Thorough. Complete. My hips pushed forward into my fist, moving at the same pace I would if she were here.
My forehead pressed against the tile, eyes rolling shut at the images flashing through my mind.
I imagined her hand instead of mine — her small fingers wrapped around me, the red nails against my skin, the way she'd look up at me while she did it, brown eyes hot and daring, that mouth curved into the grin that had been wrecking me since we were kids.
Except now the grin was wrecked itself, and she was breathless on her knees on the workshop floor, and the golden light was in her hair and her lips were parted and —
My hand moved faster. The rhythm went from deliberate to something rougher, more urgent.
My breath came in ragged pulls that the steam swallowed.
Her name was in my mouth. Her face was behind my eyes.
Her imagined hand was on my cock and her imagined mouth was close — so close — and the pressure that had been building since the dream coiled tight at the base of my spine and climbed and climbed.
And when it broke, it broke through me like a wave hitting a seawall.
I came hard, my whole body jerking, my free hand braced flat against the tile, her name bitten off between my teeth — not spoken, not allowed out, just the shape of it clenched in my jaw while the orgasm tore through me in waves that left my legs shaking and my vision white.
I stood under the water with my forehead against the tile for a long time. My breathing came back in stages. My pulse settled. The evidence washed down the drain and I waited for the guilt to arrive.
But it didn't come.
I didn't have it in me tonight. What I had instead was something worse — the particular devastation of a man who had just discovered the full scope of what he wanted and knew exactly how impossible it was.
The wanting had been abstract before. Theoretical. A thing I could keep behind glass and observe without touching. It wasn't abstract anymore. It had a shape and a sound and it was going to haunt me for every second of every day until I could get it out of my mind.
I turned off the water. Dried off. Went back to bed. Slept like the dead.
I woke up later than usual. The light through the window was already warm and gold, which meant I'd slept past six for the first time in months. The dream was still there — not sharp anymore, not burning, but present. A low hum underneath everything.

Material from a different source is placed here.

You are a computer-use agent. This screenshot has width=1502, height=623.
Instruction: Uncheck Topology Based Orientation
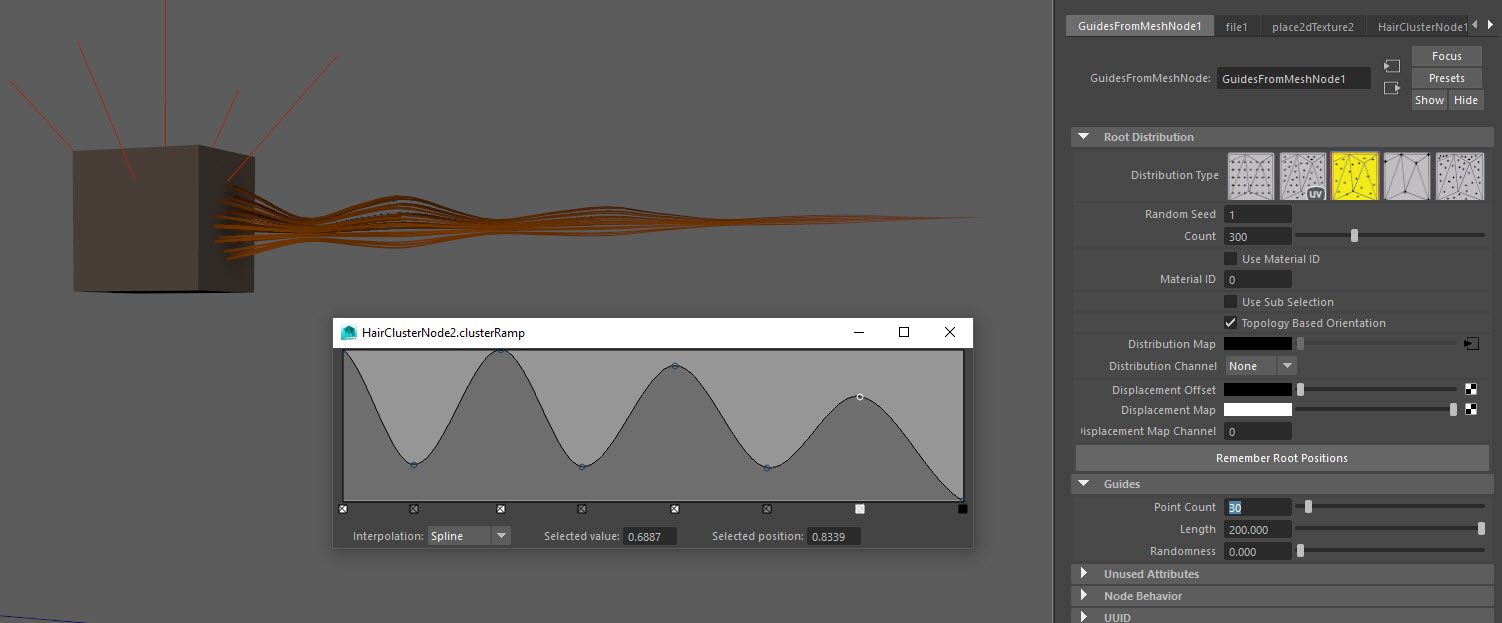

I lay on my back and stared at the ceiling, and let the night come back to me. Not just the dream. Clay. The walk across the paddock. The way he'd looked at me when he said, The one thing I never did was step out of the way.
She was my best friend. She had always been my best friend.
And she was back and she was in my head every minute of every day and I was going to have to figure out what that meant.
Not today. Not yet. But soon. Because the old answer — let her fly, step aside, love her from a distance — was the answer of a seventeen-year-old boy, and I wasn't seventeen anymore.
My phone buzzed on the nightstand. I reached for it.
Breakfast at Dottie's? My treat.
Her name at the top. The words sitting there, casual, easy — like there was no version of this where I said no because there had never been a version of this where I said no to Jessica Williams about anything, ever, in my entire life.
I typed one word.
When?
I sat on the edge of the bed. Pressed both hands over my face.
Rubbed hard. The dream was still in my skin.
Clay's words were still in my head. And in forty-five minutes I was going to be sitting across from her at Dottie's holding all of it behind my face while she drank her black coffee and hit me with that grin.
“God, I am so fucked. Get it together, Blackwood."
I got up. Showered. Let the hot water wash the sleep and the night off my skin. Got dressed. Went downstairs.
I put the phone down. Pressed both hands flat on the counter. Dropped my head and breathed.
I was in so much trouble. The kind that didn’t come with a manual. The kind my hands couldn't fix.